Every entry below should be written out exactly, and no image should appear.

(Records from a data source)
━━━━━━━━━━━━━━━━━━━━

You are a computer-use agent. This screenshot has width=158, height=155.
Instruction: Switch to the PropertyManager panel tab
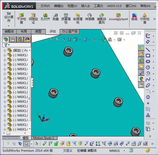13,39
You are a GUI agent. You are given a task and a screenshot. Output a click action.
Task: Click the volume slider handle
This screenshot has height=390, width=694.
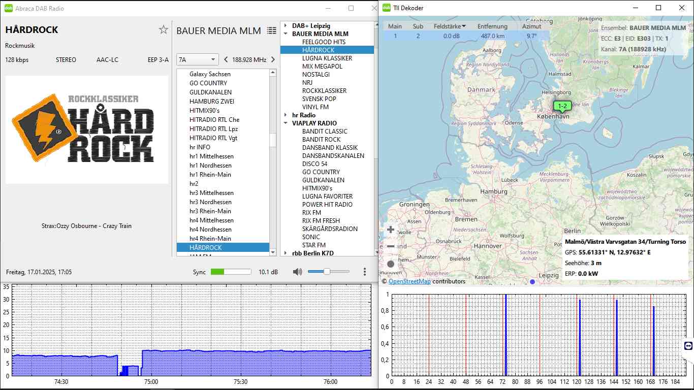point(327,272)
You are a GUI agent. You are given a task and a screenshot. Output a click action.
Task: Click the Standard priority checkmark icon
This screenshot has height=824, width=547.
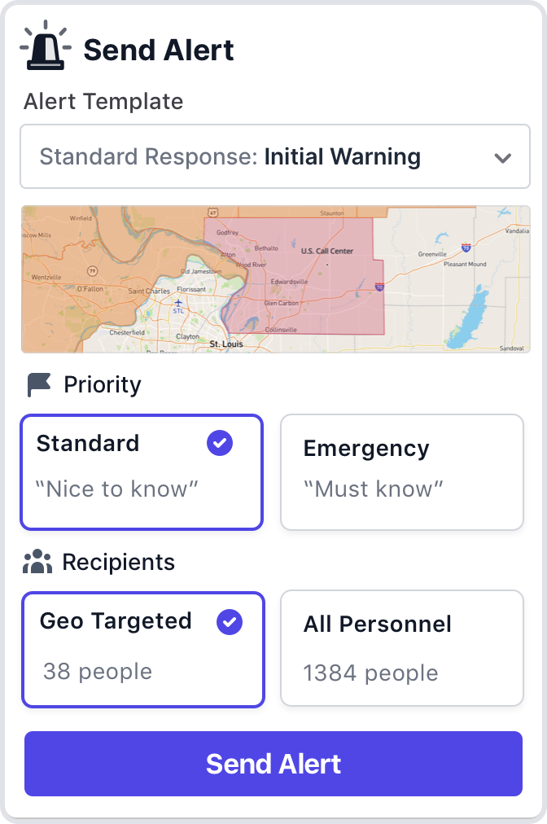220,443
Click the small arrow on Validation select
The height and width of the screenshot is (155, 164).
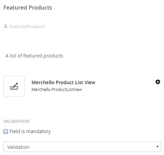[157, 147]
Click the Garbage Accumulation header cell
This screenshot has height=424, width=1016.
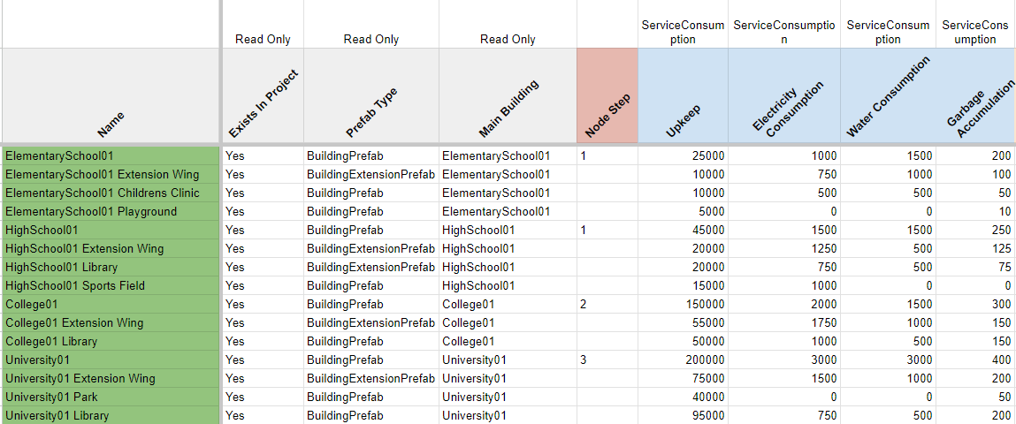pos(975,96)
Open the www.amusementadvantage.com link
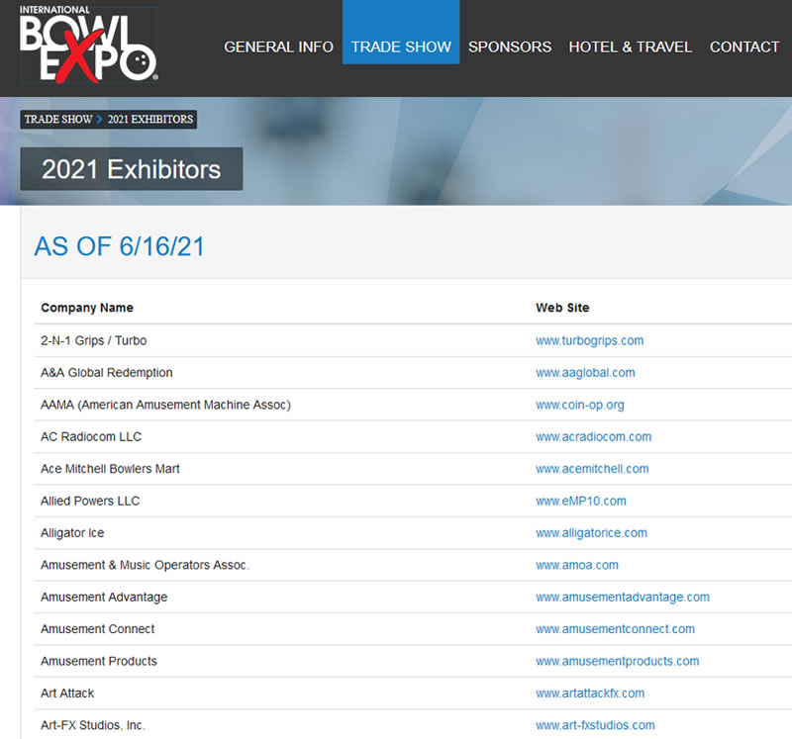This screenshot has height=739, width=792. 622,597
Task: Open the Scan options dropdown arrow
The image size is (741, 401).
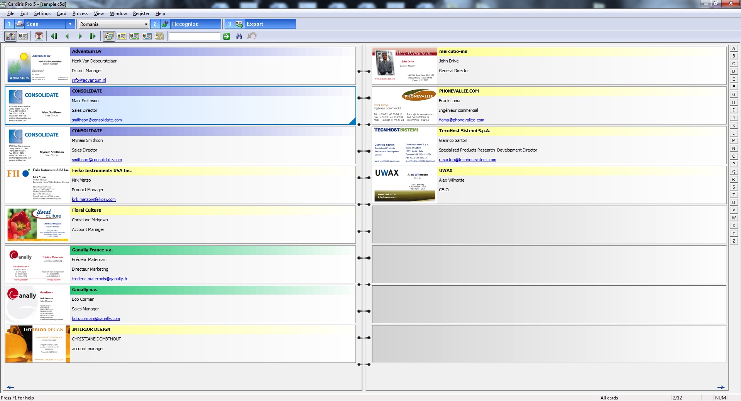Action: click(x=70, y=24)
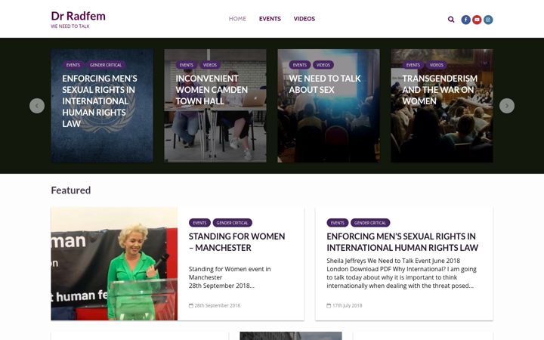Select Events tag on Standing for Women card

tap(199, 223)
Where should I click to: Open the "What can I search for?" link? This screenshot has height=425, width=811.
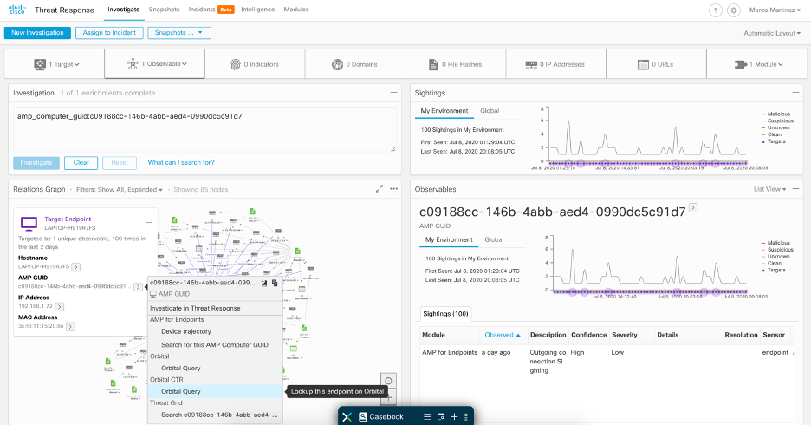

━━━━━━━━━━━━━━━━━━━━

§ **Completed task**
You are a computer-use agent. This screenshot has width=158, height=155.
Instruction: Switch to the PropertyManager panel tab
13,39
You are a GUI agent. You are given a task and a screenshot. Output a click action.
Task: Click the volume slider handle
This screenshot has height=390, width=694.
point(327,272)
You are a GUI agent. You are given a task and a screenshot. Output a click action.
Task: Click the Standard priority checkmark icon
This screenshot has height=824, width=547.
220,443
Click the small arrow on Validation select
The height and width of the screenshot is (155, 164).
[157, 147]
Click the Garbage Accumulation header cell
This screenshot has height=424, width=1016.
pos(975,96)
Open the www.amusementadvantage.com link
This screenshot has height=739, width=792. 622,597
Task: Open the Scan options dropdown arrow
The image size is (741, 401).
Action: click(x=70, y=24)
Select Events tag on Standing for Women card

tap(199, 223)
Where should I click to: Open the "What can I search for?" link? This screenshot has height=425, width=811.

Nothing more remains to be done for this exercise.